Work required:
Copy the lines word for word, from the line containing "Tap the compose post button" through the last line, both included. Leave the pictures out of your answer.

Listed entries:
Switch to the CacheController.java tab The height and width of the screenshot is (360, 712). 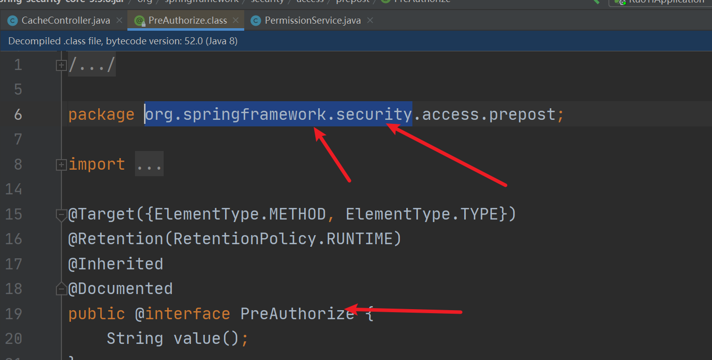point(65,21)
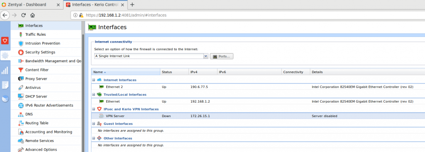Go to DHCP Server settings
This screenshot has height=152, width=425.
(36, 96)
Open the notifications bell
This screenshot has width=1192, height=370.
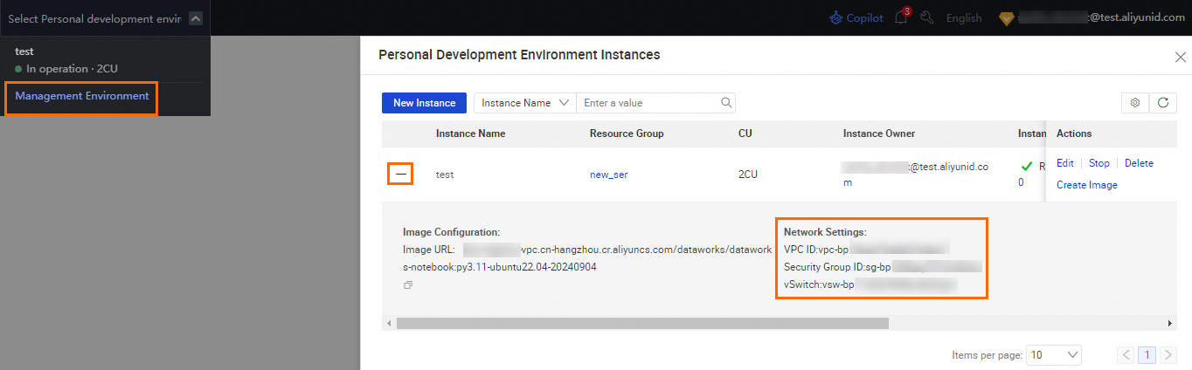(901, 17)
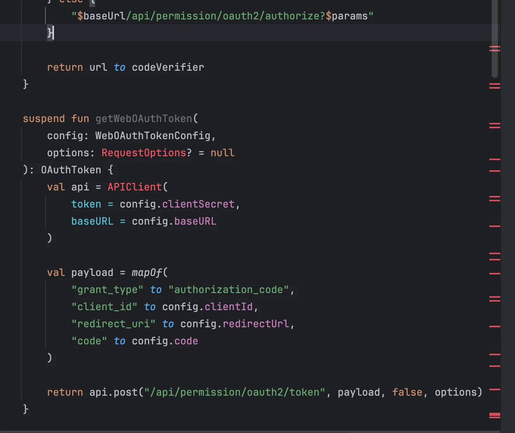Screen dimensions: 515x433
Task: Click the false argument in api.post call
Action: pos(407,392)
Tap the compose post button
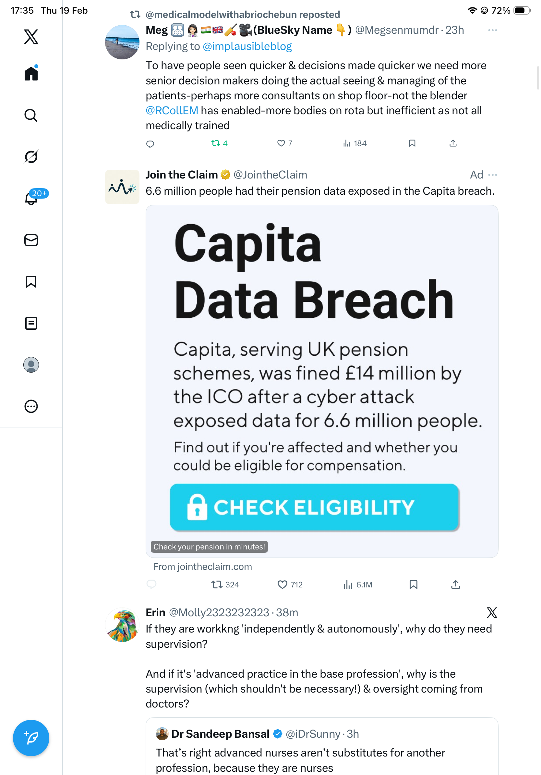The height and width of the screenshot is (775, 541). click(31, 738)
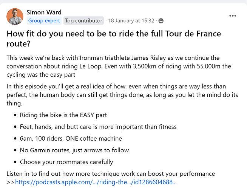Click the ">>" arrows before the link
The height and width of the screenshot is (189, 247).
click(x=11, y=182)
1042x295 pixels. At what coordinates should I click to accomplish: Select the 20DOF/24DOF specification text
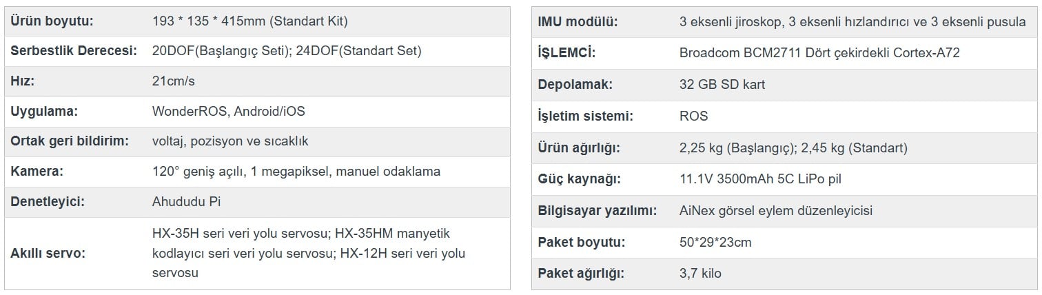287,51
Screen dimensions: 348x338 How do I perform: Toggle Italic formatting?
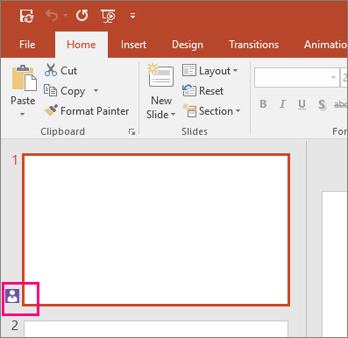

The response:
Tap the compose post button
The height and width of the screenshot is (775, 541). click(31, 738)
Click the ">>" arrows before the link
The height and width of the screenshot is (189, 247).
click(x=11, y=182)
1042x295 pixels. At what coordinates should I click to accomplish: Select the 20DOF/24DOF specification text
287,51
Screen dimensions: 348x338 How do I perform: Toggle Italic formatting?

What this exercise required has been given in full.